Specific and generic names of taxa are entered manually with reference to the original description. A basic entry of a taxon name follows the AnimalBase standard, which is composed of the following guidelines:

- The correct original spelling of the generic and specific name is checked according to the nomenclatural rules (ICZN Code, current edition).
- Specific names are strictly entered in combination with the genus to which they were attributed in the original description. In cases where the generic name was spelled incorrectly by the author who established the specific name, the AnimalBase Team combines the specific name with the correct spelling of that genus.
- Contingently incorrect original spellings of the taxon name (i.e. being different from the correct spelling) are entered in addition, retaining the original use of diacritics, ligations, upper-case letters for specific names, hyphens, spaces between words, incorrect subsequent spellings of the generic name in a genus-species combination used by the author.
- The name of the author is provided, spelled according to the name given on the title page of the original source (examples: Linnæus 1758, Linné 1766).
- The year or date of publication is provided, as determined by the nomenclatural rules (true date of publication).
- The gender treatment is provided (changeable or unchangeable specific names, according to post-classical Latin grammar rules). It is often difficult to determine whether a Latin name is an adjective or not, so resulting AnimalBase entries of this data may not be 100% reliable.
- A link to the digitized publication containing the original description is provided.
- The page of the original description of the taxon name is provided (which is the page where the name was first mentioned and made available). If the described animal is shown on figure plates and without a name mentioned on the plates, this is not necessarily indicated.
- The type locality is provided as given in the original description if it is easily recognizable or can be inferred implicitly from the work. This procedure may be inaccurate (because the type locality is the locality where the name-bearing types came from, which are not researched by the AnimalBase team), but certainly provides useful information.
- The higher animal group in which the taxon is classified is provided (phylum, class, order or likewise clade).
- Entries are cross-checked with Index Animalium and (in case of genera) with Nomenclator Zoologicus. Incorrect entries (subsequent uses of previously established names, which Sherborn often listed incorrectly as new or nomina nuda) and incorrect spellings of names in these databases are not copied into AnimalBase, if detected as such.
- Incorrect subsequent spellings are not generally considered as new taxa, but may be listed as not available and discussed if the name was mentioned as a new name in the Index Animalium or is otherwise important.
- All animal groups are treated consistently by following the ICZN rules (fish names follow the same rules as insect names).

The AnimalBase standard allows for easy access to the primary data of the original description.
The AnimalBase team does not align the spellings or authorship of each originally established name with those contained in various zoological databases, specialized by discipline or region.

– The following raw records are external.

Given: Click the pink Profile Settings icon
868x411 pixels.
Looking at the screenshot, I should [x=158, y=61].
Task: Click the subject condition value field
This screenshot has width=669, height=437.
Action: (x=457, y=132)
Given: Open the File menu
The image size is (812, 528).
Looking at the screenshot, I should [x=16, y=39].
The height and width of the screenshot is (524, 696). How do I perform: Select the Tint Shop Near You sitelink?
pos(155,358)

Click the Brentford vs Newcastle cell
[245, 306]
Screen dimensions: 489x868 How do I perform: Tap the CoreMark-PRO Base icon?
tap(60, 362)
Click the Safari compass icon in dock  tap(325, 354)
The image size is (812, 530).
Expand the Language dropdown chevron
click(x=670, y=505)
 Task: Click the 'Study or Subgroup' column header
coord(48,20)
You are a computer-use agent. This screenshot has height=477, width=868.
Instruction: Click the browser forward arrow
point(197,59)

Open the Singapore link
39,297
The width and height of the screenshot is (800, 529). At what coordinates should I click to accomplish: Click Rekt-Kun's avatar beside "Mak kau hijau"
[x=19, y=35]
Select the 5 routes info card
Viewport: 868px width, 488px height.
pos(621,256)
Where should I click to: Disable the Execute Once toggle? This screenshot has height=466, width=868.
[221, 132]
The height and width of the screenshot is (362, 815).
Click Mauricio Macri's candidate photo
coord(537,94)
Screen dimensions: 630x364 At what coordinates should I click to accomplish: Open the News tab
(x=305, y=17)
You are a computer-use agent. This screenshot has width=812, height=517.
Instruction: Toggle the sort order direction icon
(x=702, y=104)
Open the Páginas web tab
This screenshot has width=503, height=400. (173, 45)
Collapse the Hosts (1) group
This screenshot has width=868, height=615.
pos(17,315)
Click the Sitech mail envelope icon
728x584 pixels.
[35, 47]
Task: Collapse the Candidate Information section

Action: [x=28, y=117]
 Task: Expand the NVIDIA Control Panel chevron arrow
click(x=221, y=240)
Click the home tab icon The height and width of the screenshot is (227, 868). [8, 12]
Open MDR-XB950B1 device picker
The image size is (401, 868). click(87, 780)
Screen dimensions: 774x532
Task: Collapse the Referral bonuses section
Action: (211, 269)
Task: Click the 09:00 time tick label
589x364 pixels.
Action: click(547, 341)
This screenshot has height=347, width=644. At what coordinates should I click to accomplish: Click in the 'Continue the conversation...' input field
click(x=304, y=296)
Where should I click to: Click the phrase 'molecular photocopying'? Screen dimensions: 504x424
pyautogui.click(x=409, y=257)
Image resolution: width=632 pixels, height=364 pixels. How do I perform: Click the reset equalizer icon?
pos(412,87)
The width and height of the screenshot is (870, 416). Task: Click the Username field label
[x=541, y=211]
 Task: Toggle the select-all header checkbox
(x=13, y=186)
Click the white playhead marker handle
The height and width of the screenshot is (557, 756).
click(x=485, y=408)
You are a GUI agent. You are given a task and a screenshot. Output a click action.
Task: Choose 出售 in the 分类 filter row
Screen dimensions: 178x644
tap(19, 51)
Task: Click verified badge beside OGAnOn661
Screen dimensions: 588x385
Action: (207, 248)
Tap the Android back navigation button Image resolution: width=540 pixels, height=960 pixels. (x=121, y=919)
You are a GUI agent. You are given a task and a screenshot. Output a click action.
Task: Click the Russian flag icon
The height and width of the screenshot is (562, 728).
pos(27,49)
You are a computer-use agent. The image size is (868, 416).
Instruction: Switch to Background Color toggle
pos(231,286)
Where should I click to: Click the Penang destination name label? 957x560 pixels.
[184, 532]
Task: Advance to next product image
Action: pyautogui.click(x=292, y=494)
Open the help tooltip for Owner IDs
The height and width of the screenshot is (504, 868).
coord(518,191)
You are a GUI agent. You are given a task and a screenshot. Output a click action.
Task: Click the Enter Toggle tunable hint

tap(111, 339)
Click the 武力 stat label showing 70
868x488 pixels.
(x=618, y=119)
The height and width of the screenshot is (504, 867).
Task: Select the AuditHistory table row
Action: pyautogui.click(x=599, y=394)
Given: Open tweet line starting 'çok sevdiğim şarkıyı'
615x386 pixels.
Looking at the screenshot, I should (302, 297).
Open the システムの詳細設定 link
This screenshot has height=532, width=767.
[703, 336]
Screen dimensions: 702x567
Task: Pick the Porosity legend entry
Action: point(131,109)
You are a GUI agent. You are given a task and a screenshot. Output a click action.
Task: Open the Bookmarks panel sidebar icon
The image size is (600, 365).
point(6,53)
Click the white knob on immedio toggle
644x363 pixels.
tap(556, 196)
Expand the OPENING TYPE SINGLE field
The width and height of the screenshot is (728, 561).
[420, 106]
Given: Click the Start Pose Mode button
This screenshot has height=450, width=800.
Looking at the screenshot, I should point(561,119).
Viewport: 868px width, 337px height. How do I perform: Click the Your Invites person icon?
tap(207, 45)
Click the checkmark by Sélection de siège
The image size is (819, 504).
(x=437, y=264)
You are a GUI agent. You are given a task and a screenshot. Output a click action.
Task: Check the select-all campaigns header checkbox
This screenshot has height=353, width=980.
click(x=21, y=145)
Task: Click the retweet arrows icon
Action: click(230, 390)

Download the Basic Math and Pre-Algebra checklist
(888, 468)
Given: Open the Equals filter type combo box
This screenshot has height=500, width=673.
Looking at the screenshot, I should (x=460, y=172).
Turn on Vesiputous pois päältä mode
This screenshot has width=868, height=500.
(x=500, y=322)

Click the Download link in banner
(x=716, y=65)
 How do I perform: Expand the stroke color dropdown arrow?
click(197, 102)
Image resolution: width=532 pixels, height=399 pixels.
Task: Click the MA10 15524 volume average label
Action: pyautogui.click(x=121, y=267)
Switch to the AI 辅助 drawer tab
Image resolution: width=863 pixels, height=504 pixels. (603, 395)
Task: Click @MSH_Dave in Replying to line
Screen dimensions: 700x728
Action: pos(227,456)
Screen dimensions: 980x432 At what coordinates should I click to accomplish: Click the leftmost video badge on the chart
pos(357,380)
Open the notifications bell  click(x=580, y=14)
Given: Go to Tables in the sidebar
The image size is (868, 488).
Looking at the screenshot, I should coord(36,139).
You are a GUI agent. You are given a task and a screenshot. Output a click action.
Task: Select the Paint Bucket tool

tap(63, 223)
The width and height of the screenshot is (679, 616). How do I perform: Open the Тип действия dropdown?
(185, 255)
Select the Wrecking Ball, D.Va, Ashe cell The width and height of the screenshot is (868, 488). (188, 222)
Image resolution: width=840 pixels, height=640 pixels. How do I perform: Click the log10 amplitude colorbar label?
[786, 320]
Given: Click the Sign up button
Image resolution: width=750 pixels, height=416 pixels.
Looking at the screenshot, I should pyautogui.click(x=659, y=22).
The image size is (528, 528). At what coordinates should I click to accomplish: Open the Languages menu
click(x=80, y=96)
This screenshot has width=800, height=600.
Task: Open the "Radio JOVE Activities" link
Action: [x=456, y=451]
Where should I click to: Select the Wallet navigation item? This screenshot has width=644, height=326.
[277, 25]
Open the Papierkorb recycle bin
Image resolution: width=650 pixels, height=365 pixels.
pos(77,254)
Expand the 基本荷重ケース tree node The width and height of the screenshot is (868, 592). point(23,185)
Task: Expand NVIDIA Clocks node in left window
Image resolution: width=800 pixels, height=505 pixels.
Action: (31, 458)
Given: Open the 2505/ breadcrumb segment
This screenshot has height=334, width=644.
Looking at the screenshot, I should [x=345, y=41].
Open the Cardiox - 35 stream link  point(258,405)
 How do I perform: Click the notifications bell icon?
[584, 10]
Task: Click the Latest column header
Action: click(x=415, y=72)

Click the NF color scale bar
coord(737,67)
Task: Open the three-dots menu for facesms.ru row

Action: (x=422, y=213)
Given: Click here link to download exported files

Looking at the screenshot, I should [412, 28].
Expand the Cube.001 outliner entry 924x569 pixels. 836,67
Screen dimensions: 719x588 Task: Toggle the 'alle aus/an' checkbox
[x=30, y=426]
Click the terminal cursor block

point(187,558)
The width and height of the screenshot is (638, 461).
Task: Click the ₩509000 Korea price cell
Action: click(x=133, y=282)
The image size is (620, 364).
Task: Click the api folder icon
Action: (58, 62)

The primarily scope of AnimalBase is to provide links to the digitized original descriptions, but it can also be consulted for correct spellings and authorships of zoological names. In this regard, AnimalBase may potentially provide a useful update of Sherborn's Index Animalium.

AnimalBase also provides the option to combine the original names with their current allocations (current genus-species combinations). For example, detailed biological information and pictures are available for 2,500 species of European non-marine molluscs, which includes more than 6,000 photographs.
AnimalBase is a collaborative and open resource project; all registered collaborators are able to correct or enter data. This includes uploading pictures (copyright-free) of animal species, biological data including measurements and diagnostic characters, distributional data, the current conservation status, etc. The pictures and data provided by AnimalBase are expressly permitted for use on other websites (copied or linked).